Cyberwarfare and information warfare are where all of this analysis becomes a hall of mirrors that can prompt self-defeating shows of strength. Or self-defeating comfort and complacency.
The Putin-scare analysis of media drags world public opinion into this hall of mirrors and distracts from doing the local and state politics that reclaims power for the grassroots.
It is not Russia and Putin but Wisconsin, Michigan, Pennsylvania, Ohio, North Carolina, Iowa, Kansas, …and the Republicans legislatures and political operatives of those state that the battle in opposition to Trump should be against. The effort should be to move Trump out of the position of having the powers of a war President. It will be a slow grinding act of political organization at the local and state levels in which the political establishment will not want to do what is required for popular policy victories.
But politics will not be the main arena of opposition to Trump and his policies. Local and state programs to do what needs to be done in spite of the Federal capture by the billionaire oligarchs will be how it plays out. Involvement of local people in citizen science projects counting and photographing the baseline and changing environment is one, but not the only form of grassroots organizing. Providing locally generated support for continuing Meals-On-Wheels programs and local support for mitigating action for all of the cuts that the oligarchs intend.
It might just take people sacrificing an income-producing job, which in turn, will put pressure on wages and salaries if done on a wide scale.
That means that a lot of people will likely have to make the choice of cutting their expenditures dramatically now rather than waiting for the Trump effects to do it for them.
What will be required is diminishing of politics as sport, partisanship as culture, and focus on the minutia of what is actually happening in the organs of government and on the ground instead on in the information war of all against all.
It is not clear the role of political blogs in this strategy of opposition; maybe more solid facts, less analysis, much less opinion. (And here I am ignoring this in this post.)
I think the current fixation on Trump (and Putin) has become a huge distraction to what needs to be done in opposition to the closing down of oligarchic fascist rule. And all of that is in the very local that the internet often provides too much of an escape from.

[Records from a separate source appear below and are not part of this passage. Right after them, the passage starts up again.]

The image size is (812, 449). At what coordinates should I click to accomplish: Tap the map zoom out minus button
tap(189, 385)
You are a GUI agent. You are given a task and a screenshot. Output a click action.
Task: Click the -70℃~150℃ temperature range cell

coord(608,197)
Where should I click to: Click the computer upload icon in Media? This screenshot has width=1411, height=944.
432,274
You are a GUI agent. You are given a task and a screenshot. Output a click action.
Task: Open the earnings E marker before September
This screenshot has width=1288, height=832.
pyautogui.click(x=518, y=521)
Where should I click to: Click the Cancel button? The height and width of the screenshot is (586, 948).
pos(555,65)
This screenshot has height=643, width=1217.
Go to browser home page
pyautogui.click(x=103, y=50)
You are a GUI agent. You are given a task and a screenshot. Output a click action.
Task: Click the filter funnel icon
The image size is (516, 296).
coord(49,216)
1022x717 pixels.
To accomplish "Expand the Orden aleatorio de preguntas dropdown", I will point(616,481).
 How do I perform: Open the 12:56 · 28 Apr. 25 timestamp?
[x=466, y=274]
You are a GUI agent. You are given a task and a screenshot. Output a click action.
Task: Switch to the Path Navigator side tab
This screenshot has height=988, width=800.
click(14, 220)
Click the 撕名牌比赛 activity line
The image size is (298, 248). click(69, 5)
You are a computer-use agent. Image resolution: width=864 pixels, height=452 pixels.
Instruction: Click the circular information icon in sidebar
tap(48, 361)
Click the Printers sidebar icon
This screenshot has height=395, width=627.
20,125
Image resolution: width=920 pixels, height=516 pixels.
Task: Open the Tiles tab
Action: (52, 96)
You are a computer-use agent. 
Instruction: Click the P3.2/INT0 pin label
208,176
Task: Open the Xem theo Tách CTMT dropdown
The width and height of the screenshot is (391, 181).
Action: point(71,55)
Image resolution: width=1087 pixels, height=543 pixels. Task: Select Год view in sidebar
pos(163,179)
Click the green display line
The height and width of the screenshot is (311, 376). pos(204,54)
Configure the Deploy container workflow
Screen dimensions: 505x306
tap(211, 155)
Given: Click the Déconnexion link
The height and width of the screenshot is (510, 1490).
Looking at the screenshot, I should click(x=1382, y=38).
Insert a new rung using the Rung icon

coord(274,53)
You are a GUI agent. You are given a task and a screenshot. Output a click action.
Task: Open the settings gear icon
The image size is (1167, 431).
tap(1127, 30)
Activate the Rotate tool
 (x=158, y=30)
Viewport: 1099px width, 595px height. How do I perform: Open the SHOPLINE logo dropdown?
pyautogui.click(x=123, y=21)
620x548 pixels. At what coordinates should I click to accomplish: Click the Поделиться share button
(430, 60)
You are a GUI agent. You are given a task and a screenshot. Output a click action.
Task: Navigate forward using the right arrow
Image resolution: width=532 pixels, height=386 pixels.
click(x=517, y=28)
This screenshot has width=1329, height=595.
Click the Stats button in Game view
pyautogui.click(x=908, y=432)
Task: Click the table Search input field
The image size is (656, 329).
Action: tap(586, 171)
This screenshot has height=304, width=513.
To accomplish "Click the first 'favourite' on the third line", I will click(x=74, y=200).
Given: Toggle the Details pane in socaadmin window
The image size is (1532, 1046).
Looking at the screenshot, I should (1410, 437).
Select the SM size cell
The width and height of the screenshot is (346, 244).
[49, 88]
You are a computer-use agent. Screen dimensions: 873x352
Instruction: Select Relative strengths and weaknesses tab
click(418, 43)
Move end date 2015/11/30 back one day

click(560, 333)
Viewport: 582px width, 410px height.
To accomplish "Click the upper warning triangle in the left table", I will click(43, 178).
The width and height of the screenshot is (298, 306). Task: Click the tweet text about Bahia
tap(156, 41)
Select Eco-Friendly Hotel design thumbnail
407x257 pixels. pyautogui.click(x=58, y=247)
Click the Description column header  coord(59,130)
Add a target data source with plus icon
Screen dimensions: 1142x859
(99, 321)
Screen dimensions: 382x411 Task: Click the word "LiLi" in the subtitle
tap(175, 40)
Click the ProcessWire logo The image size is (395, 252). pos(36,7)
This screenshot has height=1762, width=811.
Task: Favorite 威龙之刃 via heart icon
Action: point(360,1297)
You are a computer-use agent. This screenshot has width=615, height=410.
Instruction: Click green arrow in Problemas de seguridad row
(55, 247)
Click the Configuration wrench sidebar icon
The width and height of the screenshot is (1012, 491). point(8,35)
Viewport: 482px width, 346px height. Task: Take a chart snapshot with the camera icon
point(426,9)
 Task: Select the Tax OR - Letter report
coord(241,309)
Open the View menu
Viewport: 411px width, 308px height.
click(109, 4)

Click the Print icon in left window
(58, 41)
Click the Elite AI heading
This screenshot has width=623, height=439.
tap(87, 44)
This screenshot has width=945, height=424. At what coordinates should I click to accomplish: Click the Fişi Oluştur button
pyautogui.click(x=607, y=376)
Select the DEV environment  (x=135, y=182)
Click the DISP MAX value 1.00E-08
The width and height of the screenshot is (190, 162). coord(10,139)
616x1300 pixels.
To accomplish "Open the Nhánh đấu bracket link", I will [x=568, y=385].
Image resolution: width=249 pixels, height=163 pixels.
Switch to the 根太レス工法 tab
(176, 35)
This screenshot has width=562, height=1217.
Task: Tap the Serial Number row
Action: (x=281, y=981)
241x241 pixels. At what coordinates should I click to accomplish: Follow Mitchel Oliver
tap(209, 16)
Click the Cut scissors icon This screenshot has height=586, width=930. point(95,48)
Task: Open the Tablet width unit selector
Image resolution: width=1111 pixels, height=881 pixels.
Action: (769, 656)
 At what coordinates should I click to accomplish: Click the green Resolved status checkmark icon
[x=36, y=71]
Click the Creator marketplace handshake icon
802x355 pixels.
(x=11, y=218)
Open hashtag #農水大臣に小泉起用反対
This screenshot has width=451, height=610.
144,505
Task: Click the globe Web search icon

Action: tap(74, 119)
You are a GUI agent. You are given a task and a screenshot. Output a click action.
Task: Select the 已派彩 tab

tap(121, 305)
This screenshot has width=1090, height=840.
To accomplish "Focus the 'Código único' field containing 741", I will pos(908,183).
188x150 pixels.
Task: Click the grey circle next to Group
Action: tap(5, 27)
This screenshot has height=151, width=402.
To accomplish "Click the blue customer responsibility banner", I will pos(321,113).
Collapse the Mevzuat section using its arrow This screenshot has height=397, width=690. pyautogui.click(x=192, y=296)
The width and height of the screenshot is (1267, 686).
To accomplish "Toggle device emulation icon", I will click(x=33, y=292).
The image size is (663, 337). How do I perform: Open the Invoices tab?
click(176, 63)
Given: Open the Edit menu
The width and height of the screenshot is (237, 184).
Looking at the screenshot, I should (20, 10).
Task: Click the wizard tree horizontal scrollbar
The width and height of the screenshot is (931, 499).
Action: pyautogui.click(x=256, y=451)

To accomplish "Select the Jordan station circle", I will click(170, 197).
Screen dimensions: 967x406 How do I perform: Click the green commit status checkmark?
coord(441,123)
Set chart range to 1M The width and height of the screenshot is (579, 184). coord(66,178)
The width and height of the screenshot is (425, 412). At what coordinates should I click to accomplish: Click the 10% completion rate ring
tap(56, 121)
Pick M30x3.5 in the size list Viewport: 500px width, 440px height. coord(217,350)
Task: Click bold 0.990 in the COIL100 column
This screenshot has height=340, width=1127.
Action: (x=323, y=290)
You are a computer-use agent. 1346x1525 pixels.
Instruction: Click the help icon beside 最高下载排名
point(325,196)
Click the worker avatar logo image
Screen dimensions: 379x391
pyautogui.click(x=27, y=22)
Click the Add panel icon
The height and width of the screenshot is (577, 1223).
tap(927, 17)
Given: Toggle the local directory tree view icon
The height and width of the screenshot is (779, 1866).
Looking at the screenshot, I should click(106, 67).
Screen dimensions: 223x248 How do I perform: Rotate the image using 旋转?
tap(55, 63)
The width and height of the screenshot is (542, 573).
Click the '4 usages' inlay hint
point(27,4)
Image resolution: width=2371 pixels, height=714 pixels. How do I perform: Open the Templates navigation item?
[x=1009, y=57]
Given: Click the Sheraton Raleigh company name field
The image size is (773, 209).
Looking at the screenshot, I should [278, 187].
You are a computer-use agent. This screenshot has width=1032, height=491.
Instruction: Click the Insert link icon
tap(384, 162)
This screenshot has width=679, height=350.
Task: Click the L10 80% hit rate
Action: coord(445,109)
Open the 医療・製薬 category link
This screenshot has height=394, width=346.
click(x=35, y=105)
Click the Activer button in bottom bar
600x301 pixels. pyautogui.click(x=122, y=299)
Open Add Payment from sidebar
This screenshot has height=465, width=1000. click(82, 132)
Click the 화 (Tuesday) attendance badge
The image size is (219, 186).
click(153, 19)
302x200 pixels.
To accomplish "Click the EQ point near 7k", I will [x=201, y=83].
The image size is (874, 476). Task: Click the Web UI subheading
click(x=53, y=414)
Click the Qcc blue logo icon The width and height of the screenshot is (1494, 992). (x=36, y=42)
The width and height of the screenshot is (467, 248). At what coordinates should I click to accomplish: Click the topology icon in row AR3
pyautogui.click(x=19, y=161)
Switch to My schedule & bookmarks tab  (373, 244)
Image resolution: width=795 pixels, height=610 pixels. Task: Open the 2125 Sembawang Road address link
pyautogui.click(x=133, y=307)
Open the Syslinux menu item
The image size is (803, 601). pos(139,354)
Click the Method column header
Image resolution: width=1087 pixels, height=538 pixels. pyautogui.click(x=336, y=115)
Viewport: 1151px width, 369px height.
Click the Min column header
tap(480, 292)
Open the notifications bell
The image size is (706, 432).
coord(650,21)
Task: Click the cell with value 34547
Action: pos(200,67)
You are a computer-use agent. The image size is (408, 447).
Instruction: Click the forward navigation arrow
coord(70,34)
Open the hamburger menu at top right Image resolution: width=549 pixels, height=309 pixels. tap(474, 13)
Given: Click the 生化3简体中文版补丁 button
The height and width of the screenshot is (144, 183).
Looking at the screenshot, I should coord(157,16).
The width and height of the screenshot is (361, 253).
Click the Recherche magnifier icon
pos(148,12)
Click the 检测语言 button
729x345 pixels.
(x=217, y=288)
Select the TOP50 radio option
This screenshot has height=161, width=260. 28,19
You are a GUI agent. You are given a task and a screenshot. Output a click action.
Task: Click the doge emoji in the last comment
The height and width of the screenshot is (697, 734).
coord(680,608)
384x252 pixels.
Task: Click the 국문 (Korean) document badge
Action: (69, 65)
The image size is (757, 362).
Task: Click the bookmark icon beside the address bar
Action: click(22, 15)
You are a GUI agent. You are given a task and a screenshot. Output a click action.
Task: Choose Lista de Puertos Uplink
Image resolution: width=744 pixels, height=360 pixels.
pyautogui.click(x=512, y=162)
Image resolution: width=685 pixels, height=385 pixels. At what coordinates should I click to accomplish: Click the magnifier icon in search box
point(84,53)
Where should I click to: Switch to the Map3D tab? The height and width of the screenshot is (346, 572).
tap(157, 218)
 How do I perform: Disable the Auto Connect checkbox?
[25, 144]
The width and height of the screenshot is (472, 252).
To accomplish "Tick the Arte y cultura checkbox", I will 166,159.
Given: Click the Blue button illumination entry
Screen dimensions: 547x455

So organize to win back or increase sympathetic majorities in your state legislature in 2018. And your local governments in any upcoming election. And ensure that the candidates understand and can explain to voters exactly how they are an alternative to the oligarchy.
I think you will know resistance is real when the Delaware and Nevada legislatures take up a bill repealing their corporation laws altogether, and that measure has a good chance of passage. Because corporation law is the source of Republican power and the Republican base.
And then we can stop discussing the kerning of the 2016 election.